- [WORK TO COMPLETE] Continue the article on the Home Depot data breach from its last sentence.

==== SELECTED EXTRACT ====

The Home Depot breach just keeps getting worse. The number of fraudulent deals from compromised cards is increasing and the company is coming under fire. What’s worse is that apparently Home Depot knew there could be problems, but chose to ignore them.
The New York Times reported in a story by Julie Creswell and Nicole Perlroth that Home Depot may have known it was vulnerable to hackers:
The risks were clear to computer experts inside Home Depot: The home improvement chain, they warned for years, might be easy prey for hackers.
But despite alarms as far back as 2008, Home Depot was slow to raise its defenses, according to former employees. On Thursday, the company confirmed what many had feared: The biggest data breach in retailing history had compromised 56 million of its customers’ credit cards. The data has popped up on black markets and, by one estimate, could be used to make $3 billion in illegal purchases.
Yet long before the attack came to light this month, Home Depot’s handling of its computer security was a record of missteps, the former employees said. Interviews with former members of the company’s cybersecurity team — who spoke on the condition they not be named, because they still work in the industry — suggest the company was slow to respond to early threats and only belatedly took action.
In recent years, Home Depot relied on outdated software to protect its network and scanned systems that handled customer information irregularly, those people said. Some members of its security team left as managers dismissed their concerns. Others wondered how Home Depot met industry standards for protecting customer data. One went so far as to warn friends to use cash, rather than credit cards, at the company’s stores.
Robin Sidel reported for The Wall Street Journal that after the breach, fraud is spreading:
A large data breach at Home Depot Inc. has started to trigger fraudulent transactions that are rippling across financial institutions and, in some cases, draining cash from customer bank accounts, according to people familiar with the impact of the hacking attack.
The fraudulent transactions are showing up across the U.S. as criminals use stolen card information to buy prepaid cards, electronics and even groceries, these people said. In some cases, the fraudulent transactions have been tracked to batches of cardholder accounts that are tied to specific ZIP Codes, they said.
Financial institutions also are stepping up efforts to block the transactions by rejecting them if they appear unusual. Home Depot has said that 56 million cards may have been exposed in a five-month attack on its payment terminals.
The trends are all too familiar to thousands of the nation’s financial institutions, which have spent much of the year trying to root out fraudulent transactions tied to breaches at merchants like Target Corp., Neiman Marcus Group Ltd., grocer Supervalu Inc. and Asian restaurant chain P.F. Chang’s China Bistro Inc.
Yahoo! News reported in a story by Chris Smith that employees had been skirting security measures:
Former employees have revealed the company has been ignoring proper security procedures for years, dismissing security concerns that may have arisen. The company apparently relied on older software to protect its terminals and did not perform thorough security scans in previous years, in spite of what security team members advised. One former Home Depot security member left the company following disagreements with management, and told friends to use cash when purchasing goods from Home Depot stores.

==== EXTRACTED RECORDS ====

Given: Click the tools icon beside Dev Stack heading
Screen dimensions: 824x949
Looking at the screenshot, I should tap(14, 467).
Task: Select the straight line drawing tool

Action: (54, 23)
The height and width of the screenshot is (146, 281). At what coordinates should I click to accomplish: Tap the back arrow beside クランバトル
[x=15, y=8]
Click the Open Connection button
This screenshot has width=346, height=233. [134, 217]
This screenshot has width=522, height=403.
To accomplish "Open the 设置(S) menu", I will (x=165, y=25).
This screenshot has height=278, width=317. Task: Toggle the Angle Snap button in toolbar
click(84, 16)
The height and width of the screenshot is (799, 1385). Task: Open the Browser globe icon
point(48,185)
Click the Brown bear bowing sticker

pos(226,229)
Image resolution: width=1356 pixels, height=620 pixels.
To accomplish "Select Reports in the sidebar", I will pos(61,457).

====
==== EXTRACTED RECORDS ====

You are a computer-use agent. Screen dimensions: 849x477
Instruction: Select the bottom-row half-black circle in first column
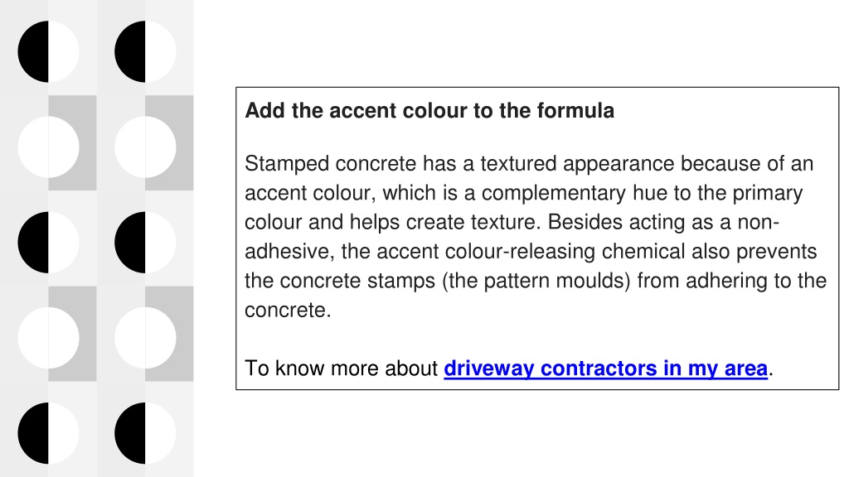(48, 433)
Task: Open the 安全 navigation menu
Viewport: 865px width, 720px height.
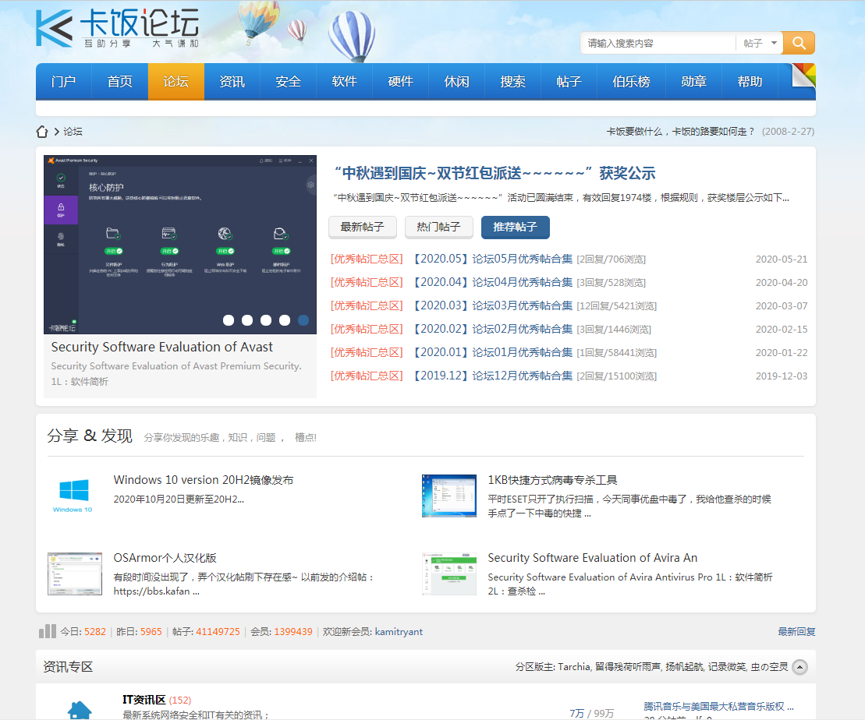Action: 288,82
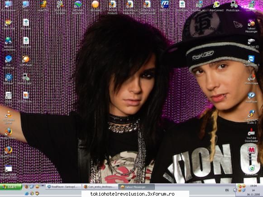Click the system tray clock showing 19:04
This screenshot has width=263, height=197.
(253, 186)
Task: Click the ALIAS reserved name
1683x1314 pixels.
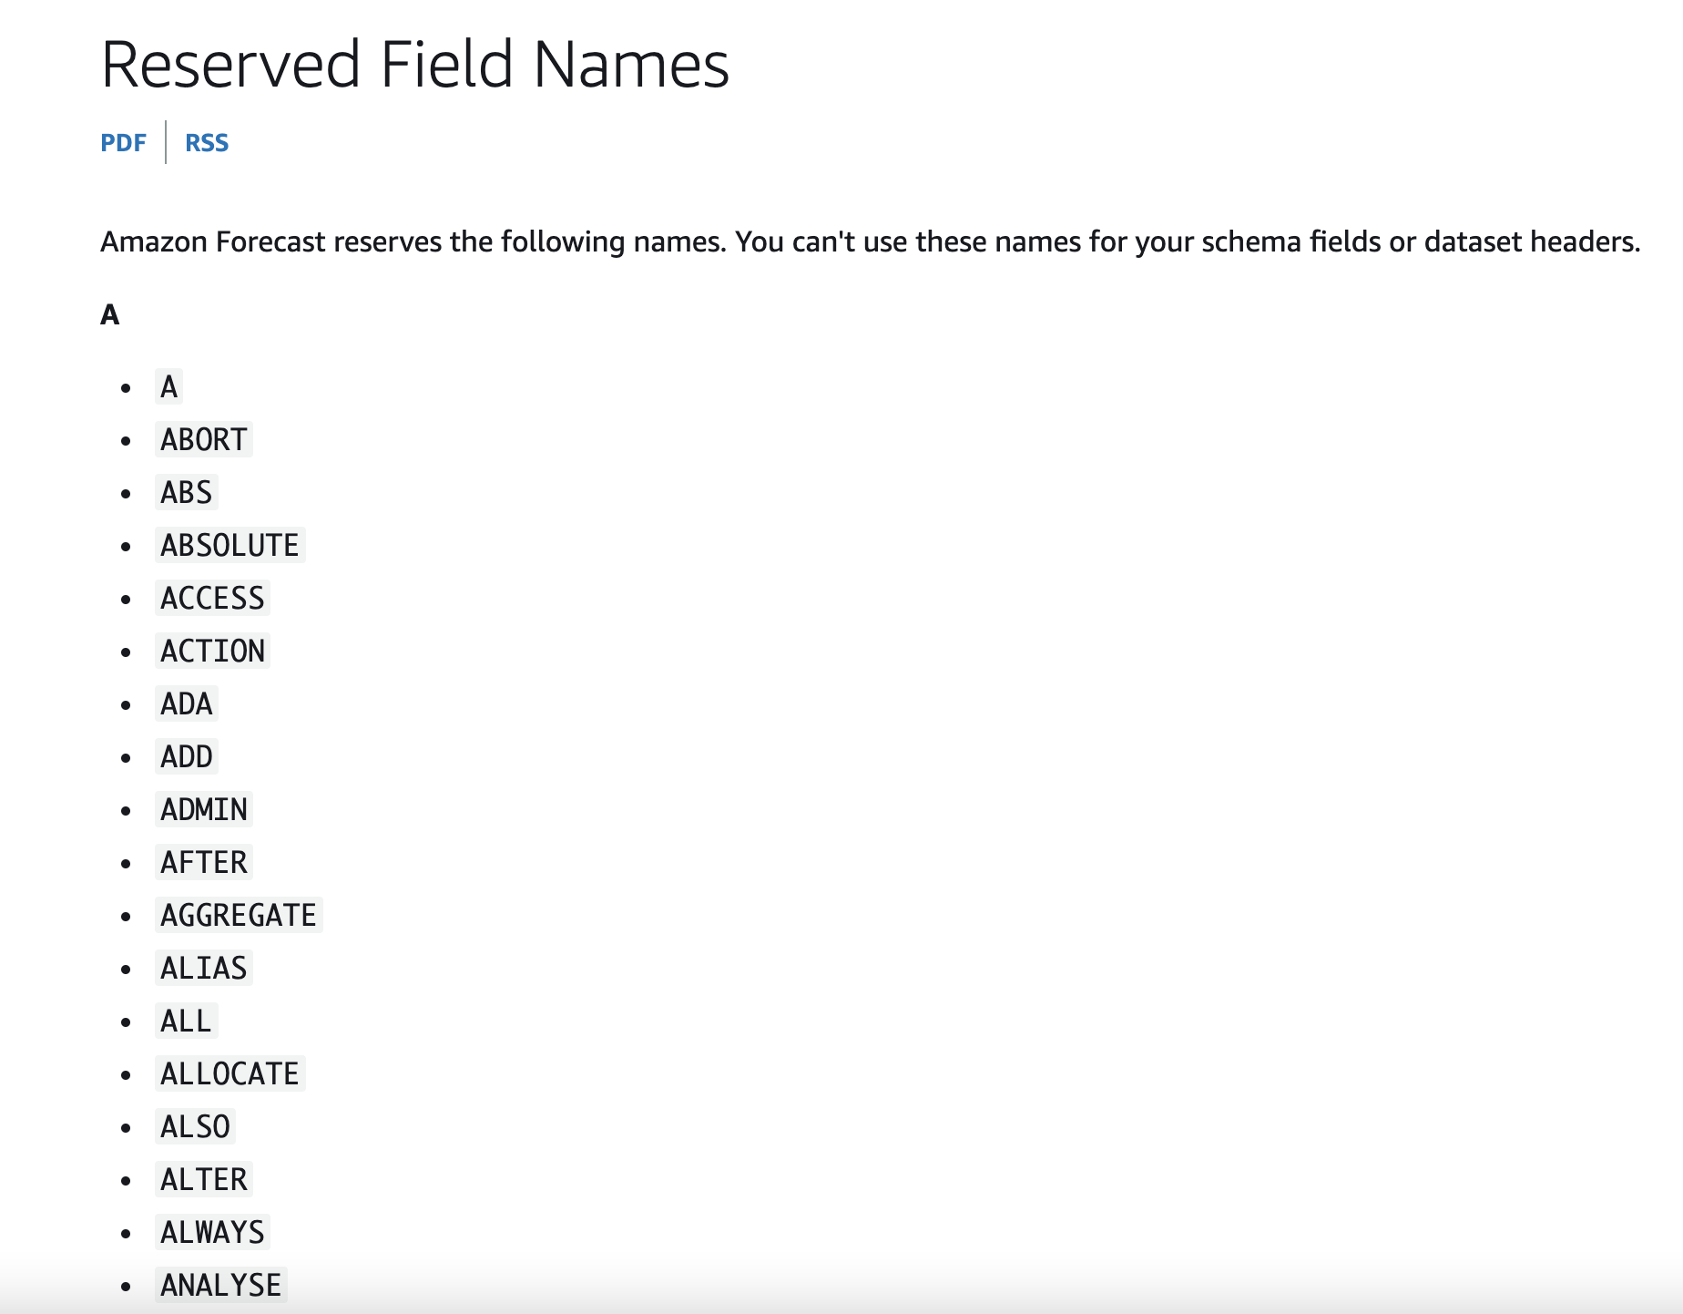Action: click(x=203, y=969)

====

- [RESULT FOR THIS TASK]
Home Depot in 2012 even hired a security engineer to oversee security at its 2,200 stores, but he was later found to have disabled computers of a former employer for more than a month. He is now serving a four years sentence in federal prison.
Former employees further said that they did ask for new software in previous years, as well as better training, but company management always responded that Home Depot sells hammers.
The Times story went as far as to accuse managers of ignoring warnings from employees.
Several people who have worked in Home Depot’s security group in recent years said managers failed to take such threats as seriously as they should have. They said managers relied on outdated Symantec antivirus software from 2007 and did not continuously monitor the network for unusual behavior, such as a strange server talking to its checkout registers.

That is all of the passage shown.